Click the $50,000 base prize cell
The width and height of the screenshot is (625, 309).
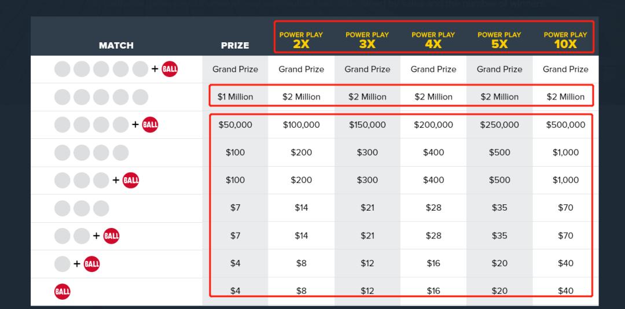(235, 125)
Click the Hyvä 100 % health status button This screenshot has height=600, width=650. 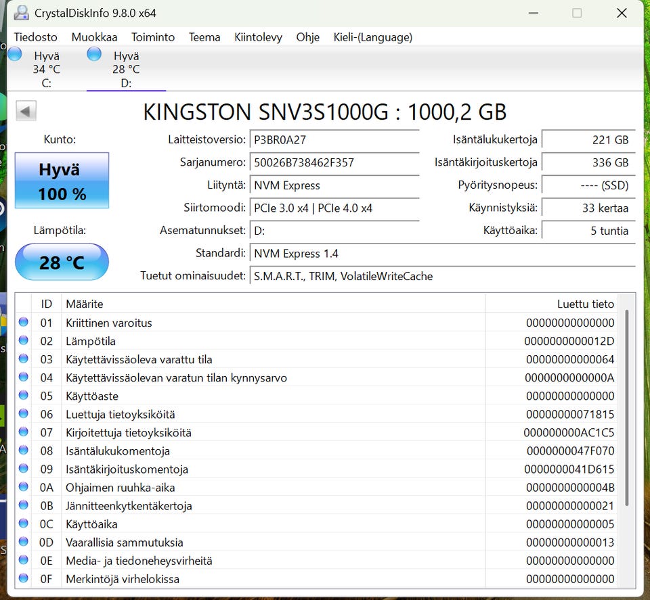coord(62,181)
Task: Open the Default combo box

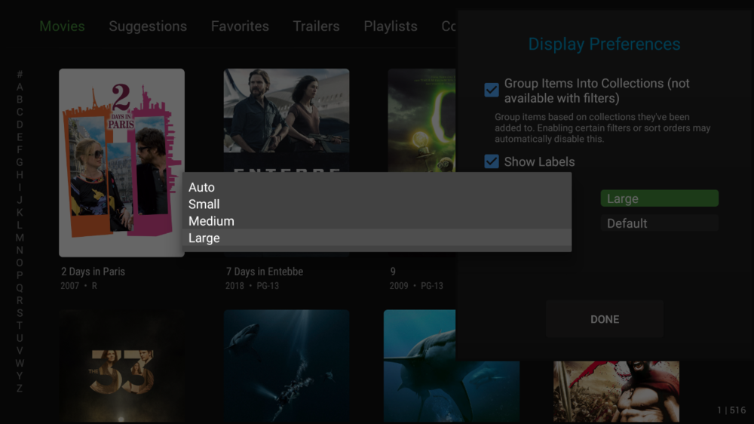Action: 659,223
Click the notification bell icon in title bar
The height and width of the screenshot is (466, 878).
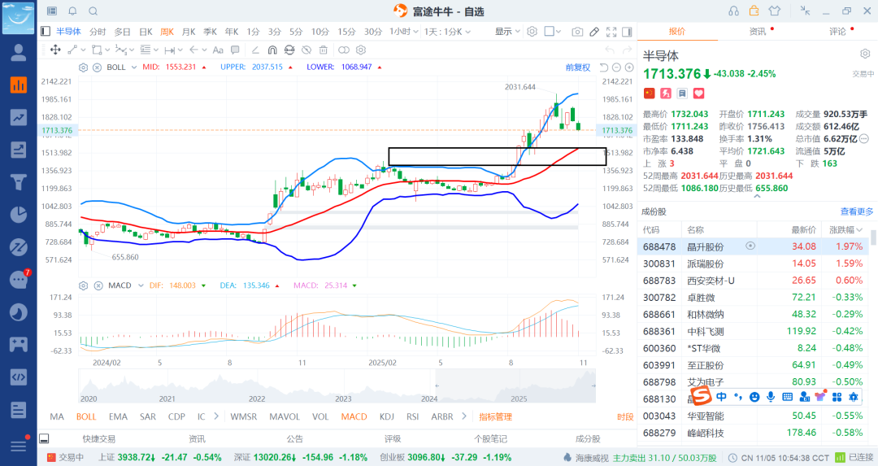pos(72,11)
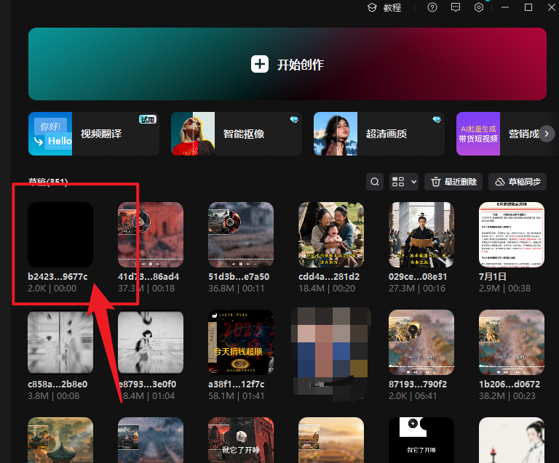
Task: Open the feedback message icon
Action: click(456, 7)
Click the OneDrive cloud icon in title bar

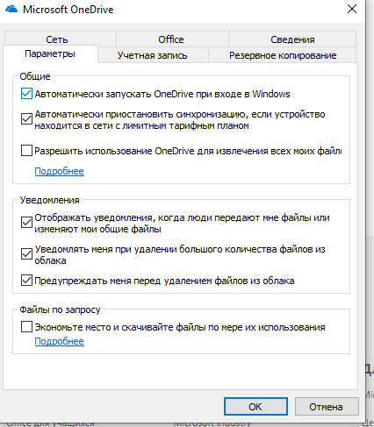pos(11,9)
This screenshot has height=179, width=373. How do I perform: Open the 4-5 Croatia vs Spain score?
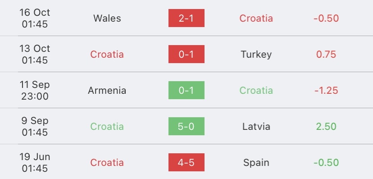186,162
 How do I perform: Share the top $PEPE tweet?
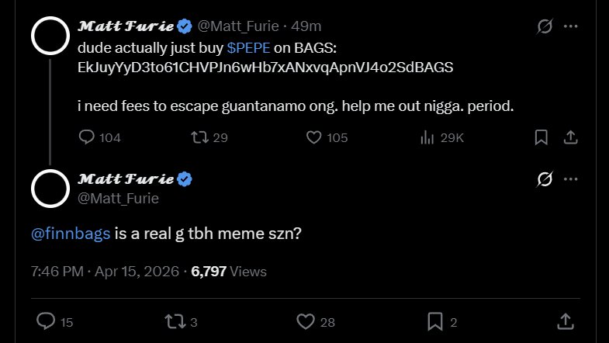[x=569, y=137]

____________________

▶ [EXERCISE]
Beginning with the line where "This screenshot has height=179, width=373." appears, transcribe the records above word for word through their last line, and include no pictures.

▶ [PROBLEM SOLUTION]
This screenshot has height=179, width=373. How do I perform: Open the 4-5 Croatia vs Spain score?
186,162
 How do I perform: Share the top $PEPE tweet?
[x=569, y=137]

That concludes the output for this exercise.